**WHAT THE TASK REQUIRES**
Copy out exactly the lines from the one containing "The width and" to the last line of the records below, both included, and leave out any pictures.

**DATA FOR ANALYSIS**
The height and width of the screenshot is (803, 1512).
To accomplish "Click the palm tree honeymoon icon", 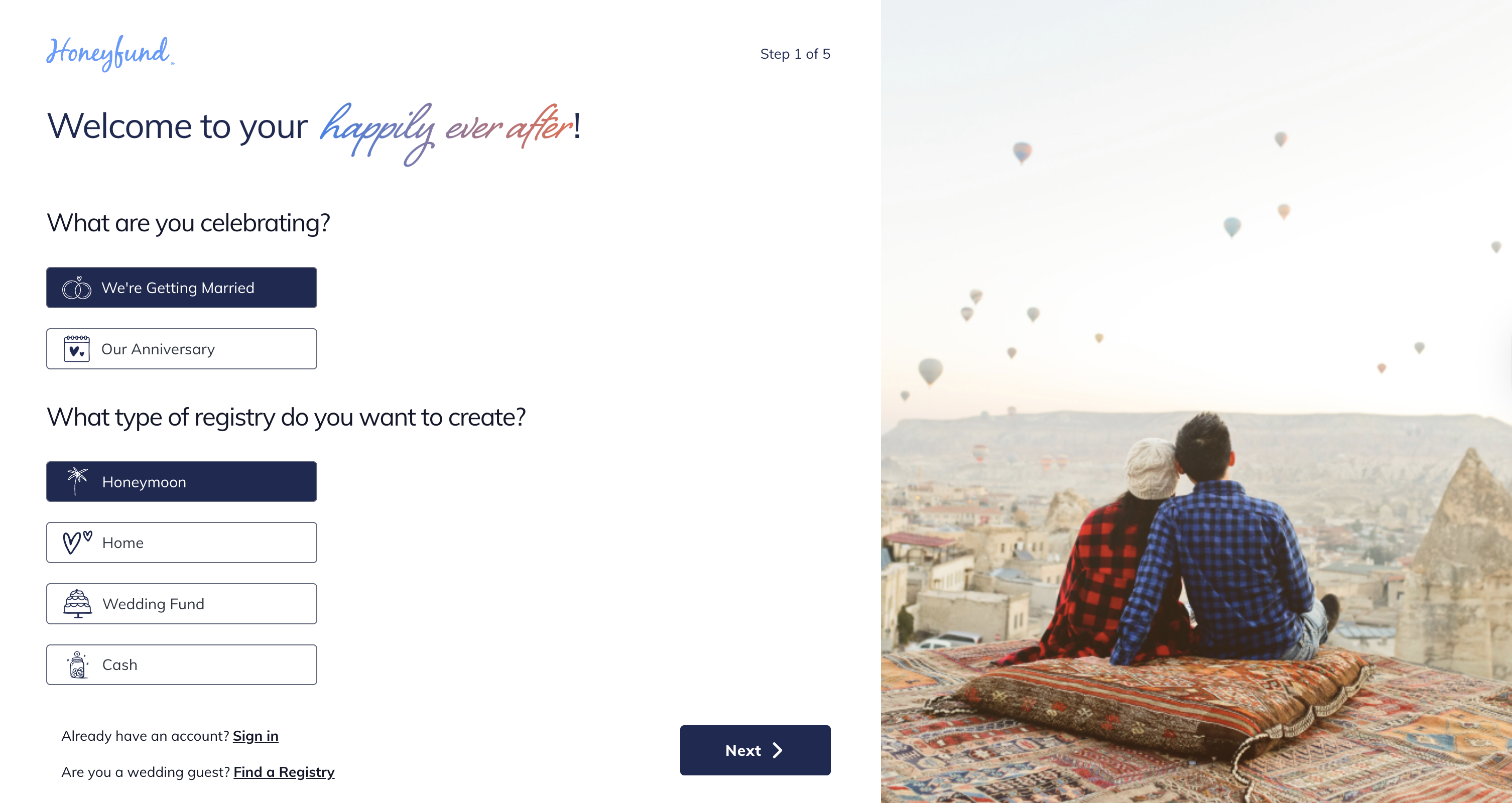I will pos(77,481).
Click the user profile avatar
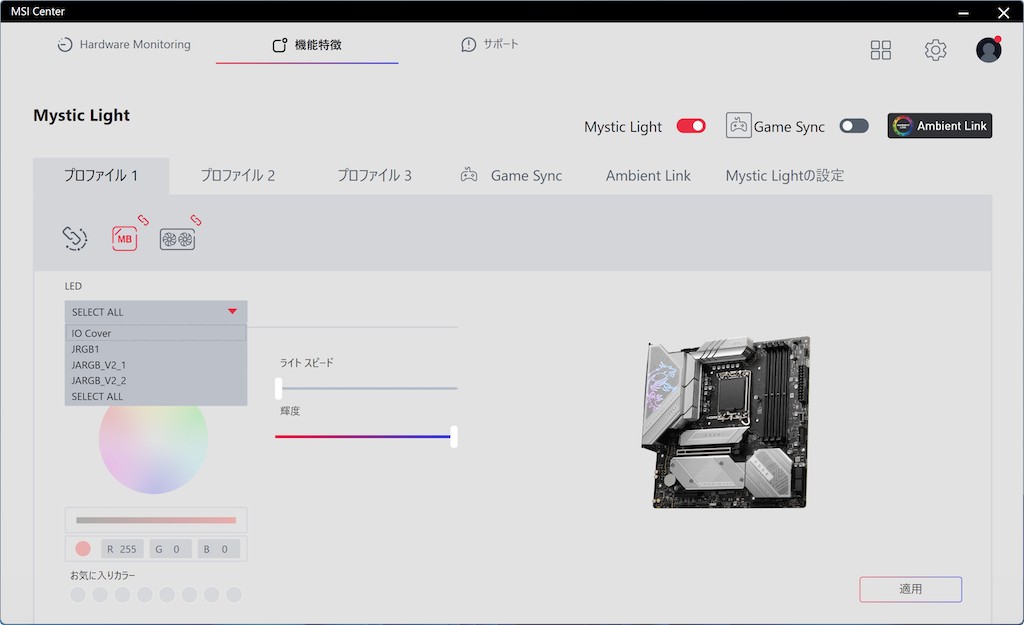Image resolution: width=1024 pixels, height=625 pixels. [988, 50]
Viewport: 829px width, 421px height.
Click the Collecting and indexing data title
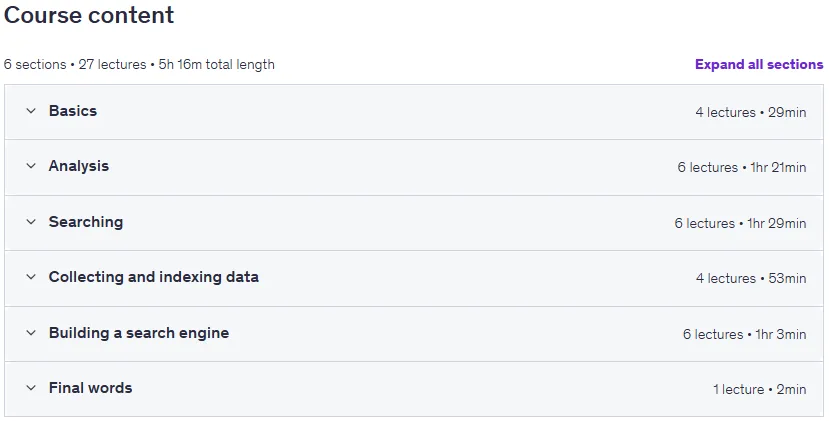coord(153,277)
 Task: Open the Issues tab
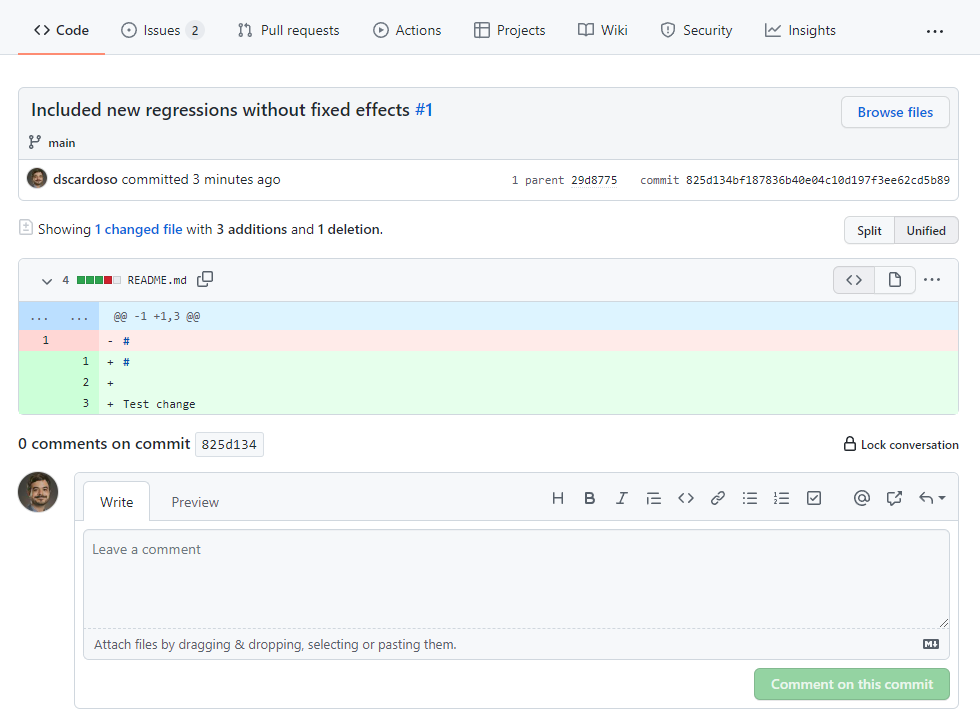pyautogui.click(x=161, y=30)
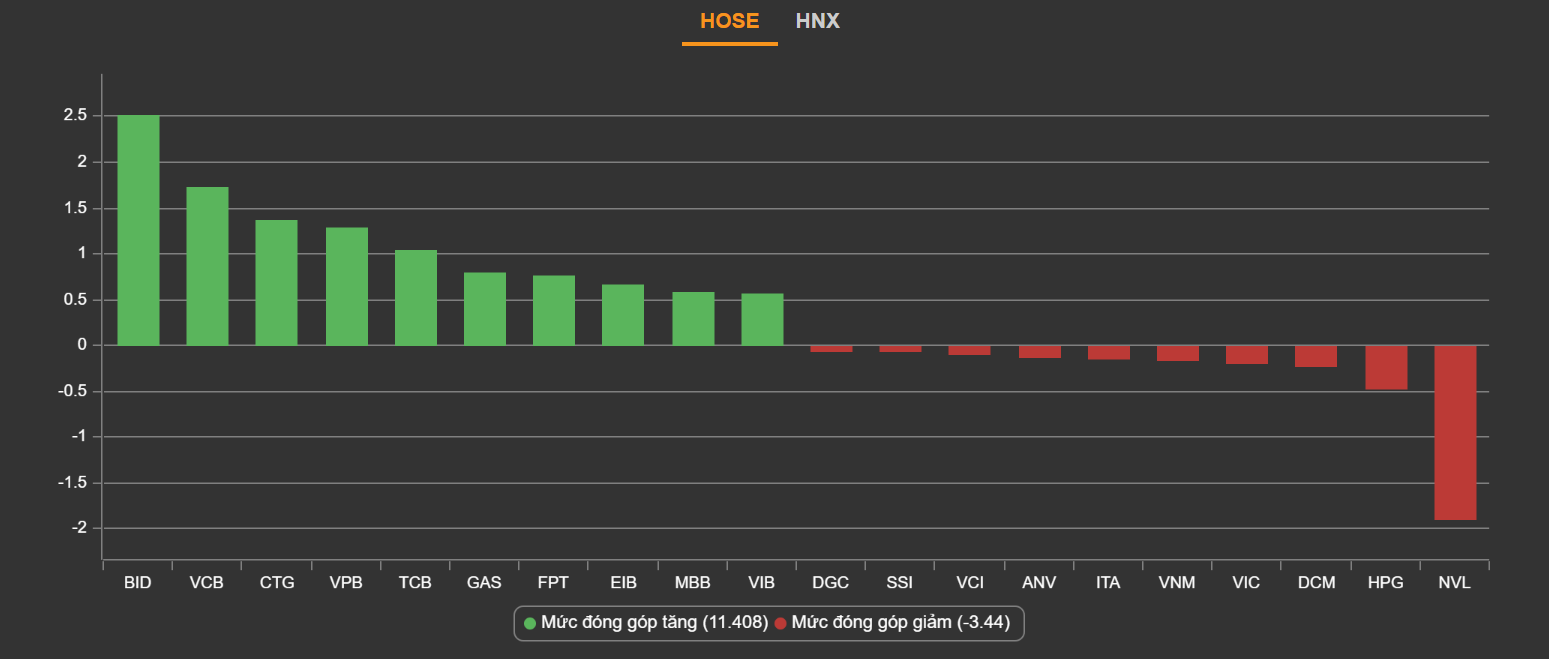Toggle the green 'Mức đóng góp tăng' legend
The image size is (1549, 659).
tap(645, 623)
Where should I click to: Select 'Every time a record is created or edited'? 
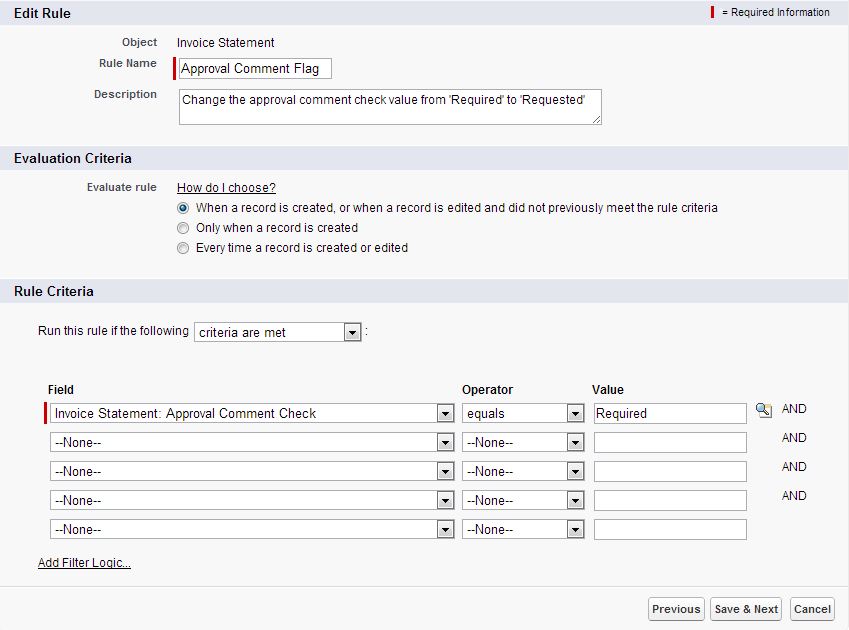click(x=183, y=248)
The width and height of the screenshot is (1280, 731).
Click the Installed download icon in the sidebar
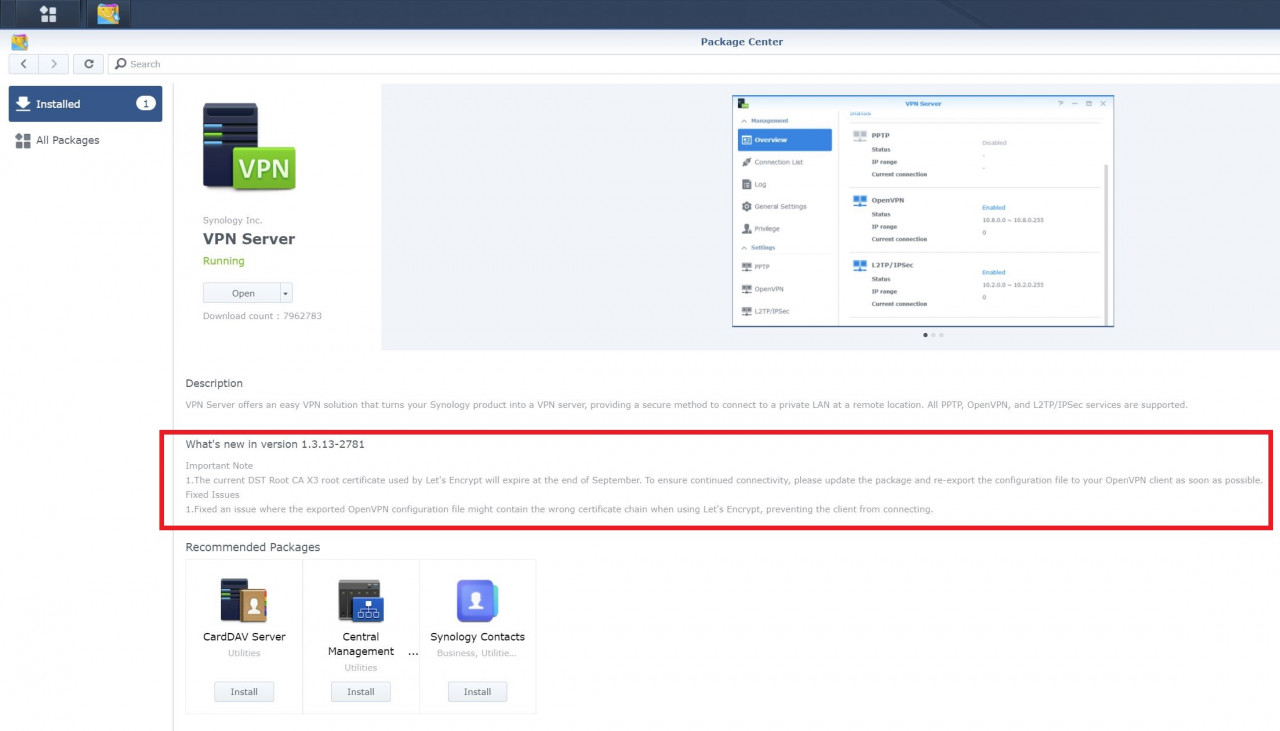(22, 103)

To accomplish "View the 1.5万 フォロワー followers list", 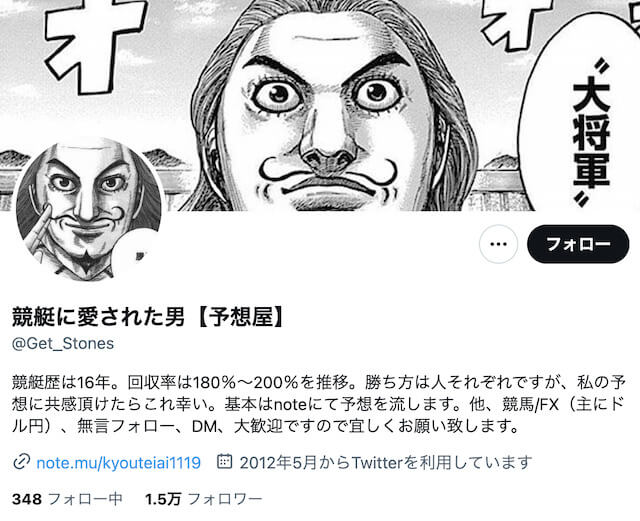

**SOLUTION**
The width and height of the screenshot is (1280, 731).
Click the Installed download icon in the sidebar
(22, 103)

To accomplish "View the 1.5万 フォロワー followers list", 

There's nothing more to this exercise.